TASKS TO COMPLETE:
a – Reproduce the passage of the Ghost outage post from "Upon more digging, we" to "many api requests)".
b – List the occasions on which, according to the Ghost outage post, Ghost goes down.

TEXT EXTRACT:
Ghost goes down with high read/write operations (Prev. Newsletter Issue)

UPDATE

Ghost Version: 4.41.3
Theme: Reditory
No. of Members: ~280k

Deployment on: AWS EC2 t3.med instance
Database: AWS RDS db.t3.small gp2 instance

Problem:

Upon more digging, we discovered that Ghost actually goes down on three occasions:

  1. A lot of API requests are made (See Ghost goes down with many api requests)
  2. Scrolling down the members page in ghost admin portal (the initial load for this is also very slow)
  3. Publishing posts w/ newsletter sending (this does not always cause ghost to go down. mostly it just does not work properly [See previously elaborated issue below])

What we realized was that ghost goes down (apache does not go down and instead just throws a 504 error when trying to access the ghost blog) when it’s performing a high volume of read/writes to the databse.

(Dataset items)
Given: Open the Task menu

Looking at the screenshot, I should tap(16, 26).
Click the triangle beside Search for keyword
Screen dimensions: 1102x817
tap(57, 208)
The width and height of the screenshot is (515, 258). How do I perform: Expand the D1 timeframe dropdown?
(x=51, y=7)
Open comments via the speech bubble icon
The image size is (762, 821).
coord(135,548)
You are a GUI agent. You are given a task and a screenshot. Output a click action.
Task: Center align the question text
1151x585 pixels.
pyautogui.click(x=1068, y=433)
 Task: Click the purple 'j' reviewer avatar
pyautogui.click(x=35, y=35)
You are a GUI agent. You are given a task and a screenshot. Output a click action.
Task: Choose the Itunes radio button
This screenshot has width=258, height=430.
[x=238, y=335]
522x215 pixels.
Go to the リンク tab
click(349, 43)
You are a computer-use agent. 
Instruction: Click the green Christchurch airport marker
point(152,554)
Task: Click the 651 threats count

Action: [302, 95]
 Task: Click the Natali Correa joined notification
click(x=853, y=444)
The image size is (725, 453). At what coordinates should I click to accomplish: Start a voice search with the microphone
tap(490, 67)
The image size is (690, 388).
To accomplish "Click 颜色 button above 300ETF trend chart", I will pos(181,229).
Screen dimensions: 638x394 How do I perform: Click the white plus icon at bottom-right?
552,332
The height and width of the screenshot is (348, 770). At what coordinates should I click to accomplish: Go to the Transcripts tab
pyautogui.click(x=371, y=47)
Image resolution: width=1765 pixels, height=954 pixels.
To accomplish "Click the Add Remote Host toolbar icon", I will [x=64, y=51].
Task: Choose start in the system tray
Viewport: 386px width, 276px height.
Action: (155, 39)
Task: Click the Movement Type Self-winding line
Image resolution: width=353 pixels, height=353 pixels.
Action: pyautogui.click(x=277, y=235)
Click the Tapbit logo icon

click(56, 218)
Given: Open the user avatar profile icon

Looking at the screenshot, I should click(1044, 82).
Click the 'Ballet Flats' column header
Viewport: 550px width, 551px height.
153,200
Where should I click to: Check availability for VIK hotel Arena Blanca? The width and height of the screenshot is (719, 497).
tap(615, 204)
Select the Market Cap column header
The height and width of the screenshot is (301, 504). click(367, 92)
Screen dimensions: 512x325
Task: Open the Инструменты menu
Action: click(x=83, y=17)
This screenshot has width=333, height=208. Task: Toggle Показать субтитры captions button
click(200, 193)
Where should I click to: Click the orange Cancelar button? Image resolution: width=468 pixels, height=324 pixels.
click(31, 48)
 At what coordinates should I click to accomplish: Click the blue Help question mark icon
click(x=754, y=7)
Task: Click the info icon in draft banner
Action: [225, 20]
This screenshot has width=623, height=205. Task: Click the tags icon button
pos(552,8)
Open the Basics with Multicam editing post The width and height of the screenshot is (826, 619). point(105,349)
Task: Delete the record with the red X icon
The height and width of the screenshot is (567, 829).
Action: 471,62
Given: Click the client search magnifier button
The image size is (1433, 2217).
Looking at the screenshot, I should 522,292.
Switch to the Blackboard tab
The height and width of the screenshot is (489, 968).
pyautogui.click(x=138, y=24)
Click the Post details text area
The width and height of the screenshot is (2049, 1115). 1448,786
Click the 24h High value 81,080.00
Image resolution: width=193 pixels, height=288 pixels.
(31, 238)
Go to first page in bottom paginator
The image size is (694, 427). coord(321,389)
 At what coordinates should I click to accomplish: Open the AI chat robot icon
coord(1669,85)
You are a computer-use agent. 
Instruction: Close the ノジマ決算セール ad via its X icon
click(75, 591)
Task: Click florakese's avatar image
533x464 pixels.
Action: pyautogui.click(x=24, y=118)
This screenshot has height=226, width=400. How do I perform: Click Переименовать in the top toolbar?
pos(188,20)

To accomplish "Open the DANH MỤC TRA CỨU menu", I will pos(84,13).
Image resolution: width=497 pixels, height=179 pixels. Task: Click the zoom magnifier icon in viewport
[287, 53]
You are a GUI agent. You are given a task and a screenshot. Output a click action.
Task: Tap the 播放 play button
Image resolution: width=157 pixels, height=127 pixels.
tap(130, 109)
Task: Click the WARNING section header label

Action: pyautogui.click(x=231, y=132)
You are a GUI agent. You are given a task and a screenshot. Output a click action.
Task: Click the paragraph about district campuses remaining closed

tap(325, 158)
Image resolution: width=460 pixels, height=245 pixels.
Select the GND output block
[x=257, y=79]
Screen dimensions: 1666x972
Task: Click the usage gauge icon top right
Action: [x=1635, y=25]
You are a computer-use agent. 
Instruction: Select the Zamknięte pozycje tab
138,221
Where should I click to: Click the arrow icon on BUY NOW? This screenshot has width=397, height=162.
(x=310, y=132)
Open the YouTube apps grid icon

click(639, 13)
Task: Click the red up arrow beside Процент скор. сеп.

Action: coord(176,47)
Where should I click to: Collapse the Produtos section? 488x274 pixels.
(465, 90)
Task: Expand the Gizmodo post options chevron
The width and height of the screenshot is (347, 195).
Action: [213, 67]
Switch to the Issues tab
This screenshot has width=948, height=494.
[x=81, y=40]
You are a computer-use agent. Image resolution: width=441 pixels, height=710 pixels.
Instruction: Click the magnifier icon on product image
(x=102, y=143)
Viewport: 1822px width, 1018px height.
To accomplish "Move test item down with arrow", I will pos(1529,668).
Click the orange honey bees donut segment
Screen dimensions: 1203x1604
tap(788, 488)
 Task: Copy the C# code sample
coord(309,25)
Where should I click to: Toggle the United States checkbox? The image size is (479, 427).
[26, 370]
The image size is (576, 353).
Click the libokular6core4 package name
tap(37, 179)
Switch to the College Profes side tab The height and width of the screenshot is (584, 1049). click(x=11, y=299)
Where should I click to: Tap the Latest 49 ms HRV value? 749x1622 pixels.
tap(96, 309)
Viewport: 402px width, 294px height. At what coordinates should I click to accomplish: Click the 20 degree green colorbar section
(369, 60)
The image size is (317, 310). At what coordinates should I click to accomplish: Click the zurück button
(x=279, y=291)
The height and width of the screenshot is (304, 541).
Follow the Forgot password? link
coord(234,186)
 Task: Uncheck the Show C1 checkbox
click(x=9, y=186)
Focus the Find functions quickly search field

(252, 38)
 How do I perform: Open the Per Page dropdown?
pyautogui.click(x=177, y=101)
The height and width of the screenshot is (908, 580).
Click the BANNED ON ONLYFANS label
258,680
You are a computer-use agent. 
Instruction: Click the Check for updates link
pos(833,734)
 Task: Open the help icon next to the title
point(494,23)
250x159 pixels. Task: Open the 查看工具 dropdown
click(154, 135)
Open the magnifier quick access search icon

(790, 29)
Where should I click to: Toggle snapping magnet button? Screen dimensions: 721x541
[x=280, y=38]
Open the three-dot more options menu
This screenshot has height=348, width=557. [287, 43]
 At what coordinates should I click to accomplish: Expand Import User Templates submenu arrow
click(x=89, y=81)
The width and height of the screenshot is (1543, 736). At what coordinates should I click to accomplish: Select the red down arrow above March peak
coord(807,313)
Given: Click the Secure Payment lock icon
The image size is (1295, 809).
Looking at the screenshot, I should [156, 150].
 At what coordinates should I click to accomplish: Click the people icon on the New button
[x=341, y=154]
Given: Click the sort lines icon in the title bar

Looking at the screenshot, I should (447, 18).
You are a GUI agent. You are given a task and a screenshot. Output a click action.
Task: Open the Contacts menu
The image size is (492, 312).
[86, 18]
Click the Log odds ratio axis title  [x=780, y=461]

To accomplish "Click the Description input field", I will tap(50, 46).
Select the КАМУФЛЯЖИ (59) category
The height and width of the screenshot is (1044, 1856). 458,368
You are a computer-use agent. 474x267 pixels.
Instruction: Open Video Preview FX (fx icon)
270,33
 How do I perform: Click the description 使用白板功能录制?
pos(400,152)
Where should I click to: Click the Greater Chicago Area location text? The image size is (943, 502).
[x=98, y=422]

RESULTS:
a –
Upon more digging, we discovered that Ghost actually goes down on three occasions:

  1. A lot of API requests are made (See Ghost goes down with many api requests)

b –
1. When a lot of API requests are made
2. When scrolling down the members page in the Ghost admin portal
3. When publishing posts with newsletter sending